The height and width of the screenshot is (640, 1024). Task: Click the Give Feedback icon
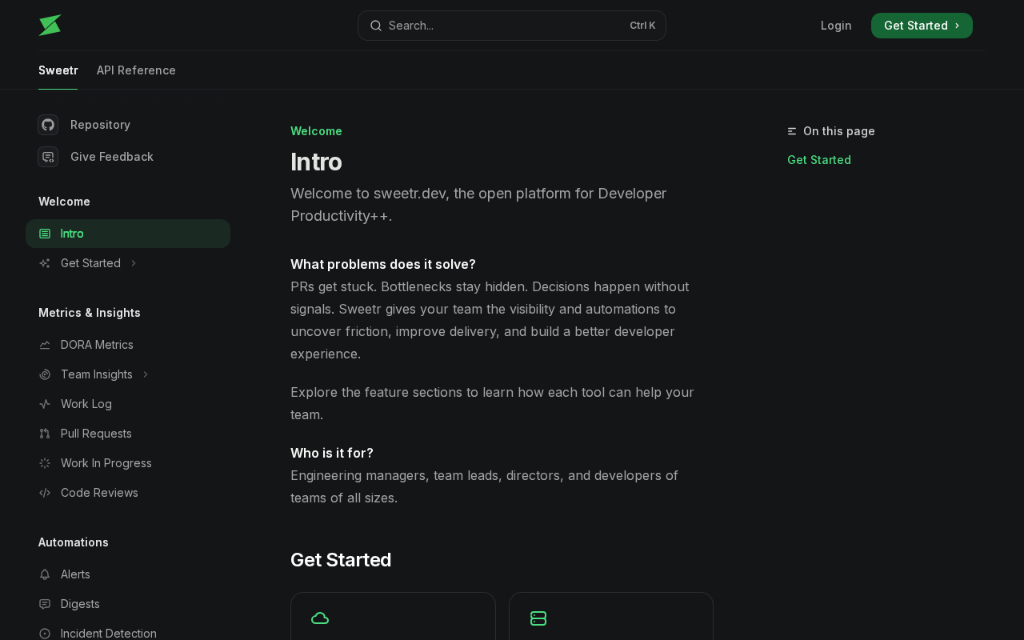(48, 157)
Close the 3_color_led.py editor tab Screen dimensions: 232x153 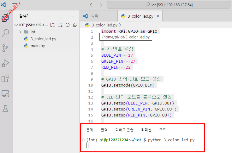point(158,16)
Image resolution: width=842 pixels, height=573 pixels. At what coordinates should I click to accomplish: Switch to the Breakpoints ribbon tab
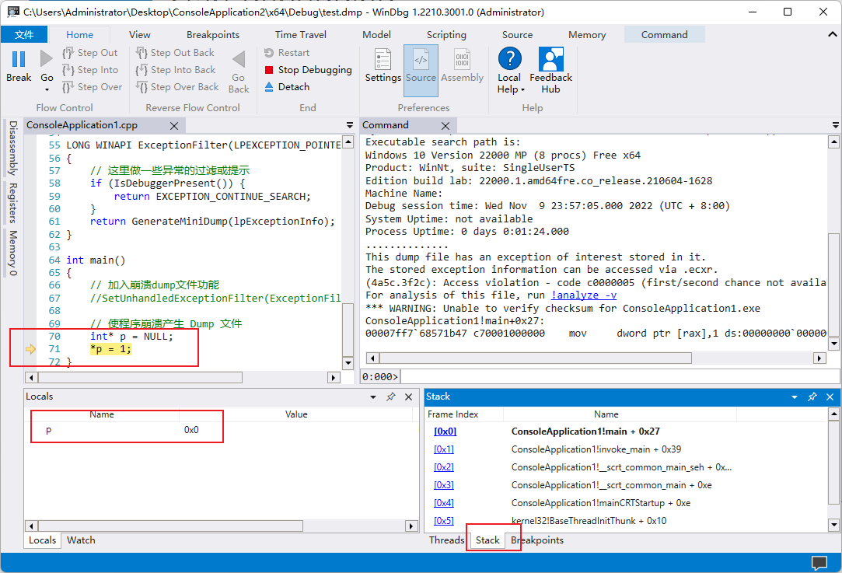coord(213,35)
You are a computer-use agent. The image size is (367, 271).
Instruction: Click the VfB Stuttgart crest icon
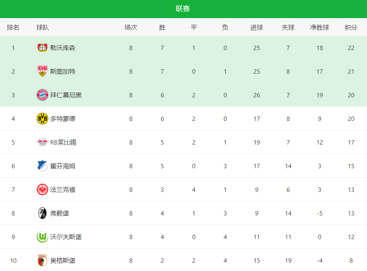pyautogui.click(x=42, y=71)
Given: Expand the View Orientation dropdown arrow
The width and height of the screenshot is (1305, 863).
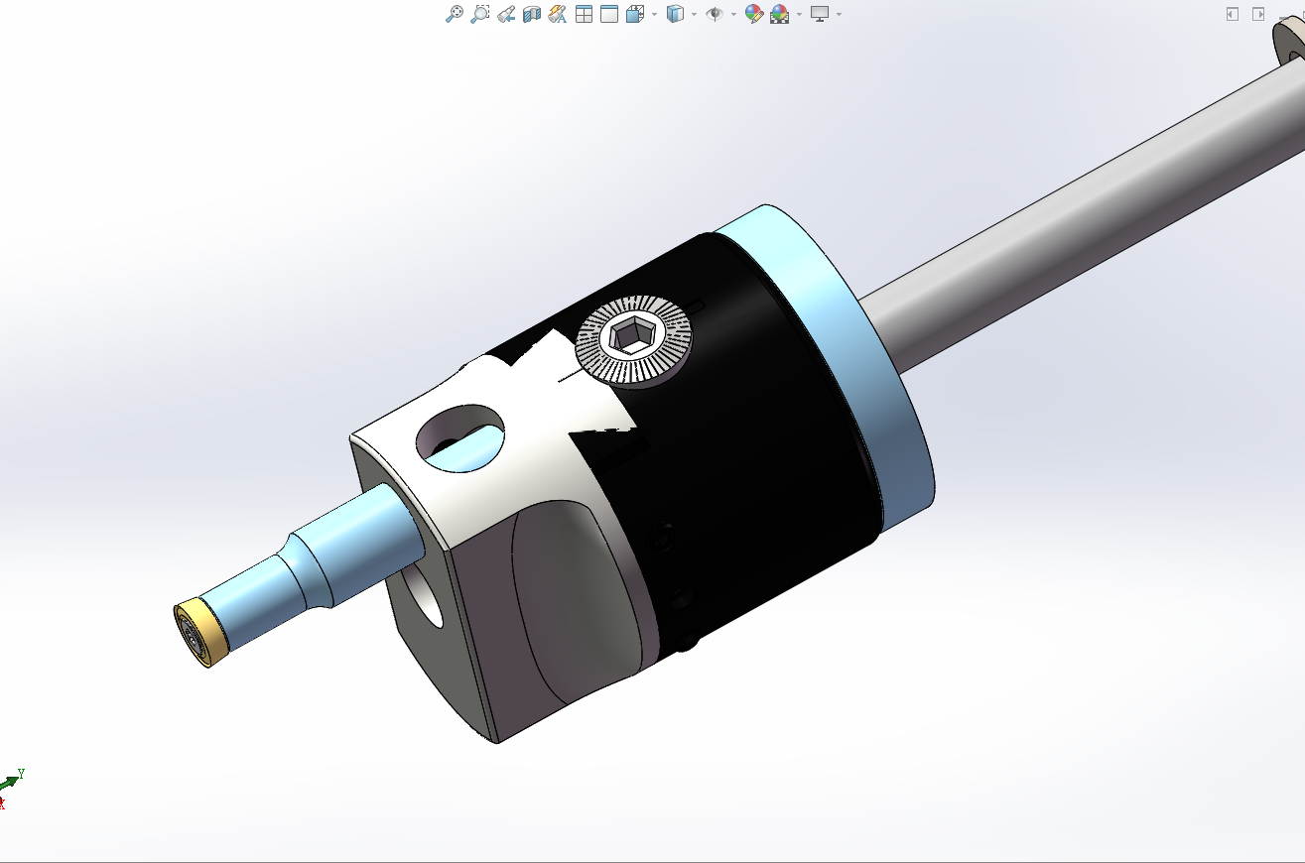Looking at the screenshot, I should (653, 14).
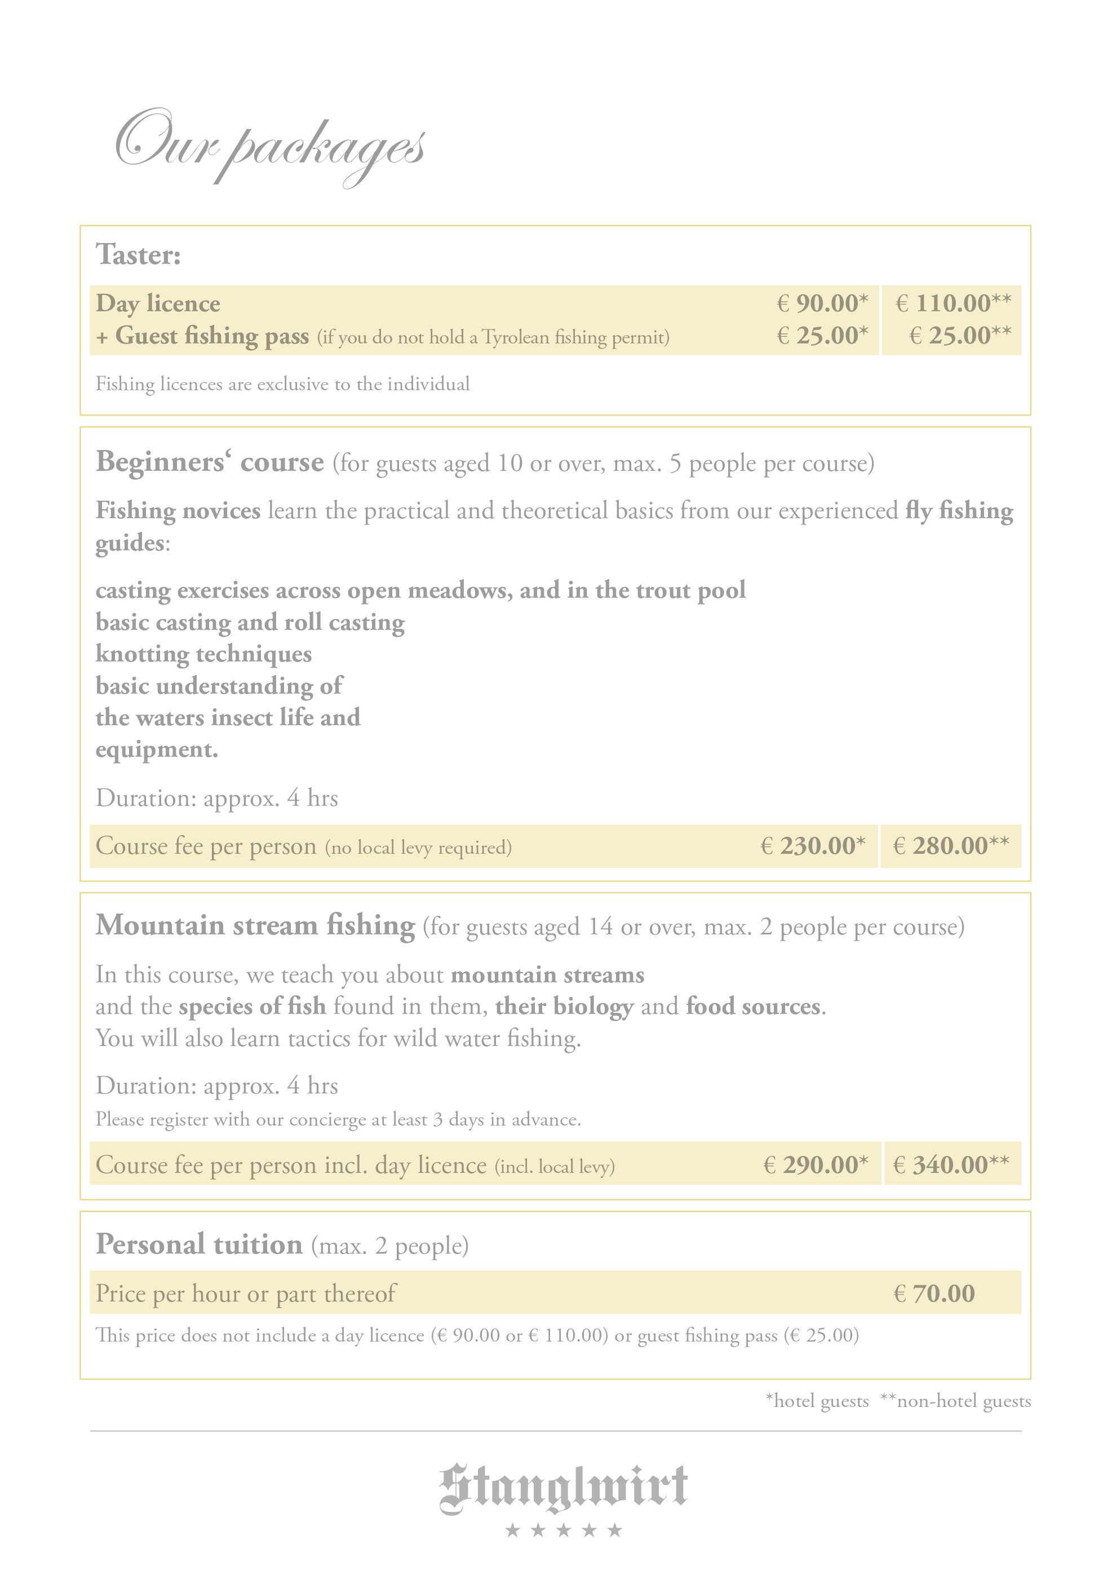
================
Task description: Could you reproduce exactly, and only, the lines from the one containing "Image resolution: width=842" through the end of the records above, both included, while leaving out the pictures?

Reply:
Image resolution: width=842 pixels, height=573 pixels. At what coordinates should I click to accomplish: Switch to the Breakpoints ribbon tab
coord(213,35)
You are a computer-use agent. The image size is (367, 271).
Instruction: Click the VfB Stuttgart crest icon
pyautogui.click(x=42, y=71)
Given: Expand the View Orientation dropdown arrow
The width and height of the screenshot is (1305, 863).
Looking at the screenshot, I should (653, 14).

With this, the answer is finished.